EXERCISE DETAILS ->
Copy out every line in the entries below that contains the string "menu", matching its case exactly.

EXTRACTED ENTRIES ->
<<<<
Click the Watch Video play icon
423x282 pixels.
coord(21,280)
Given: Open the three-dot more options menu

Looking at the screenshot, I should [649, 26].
>>>>
ANSWER IN FULL ->
Given: Open the three-dot more options menu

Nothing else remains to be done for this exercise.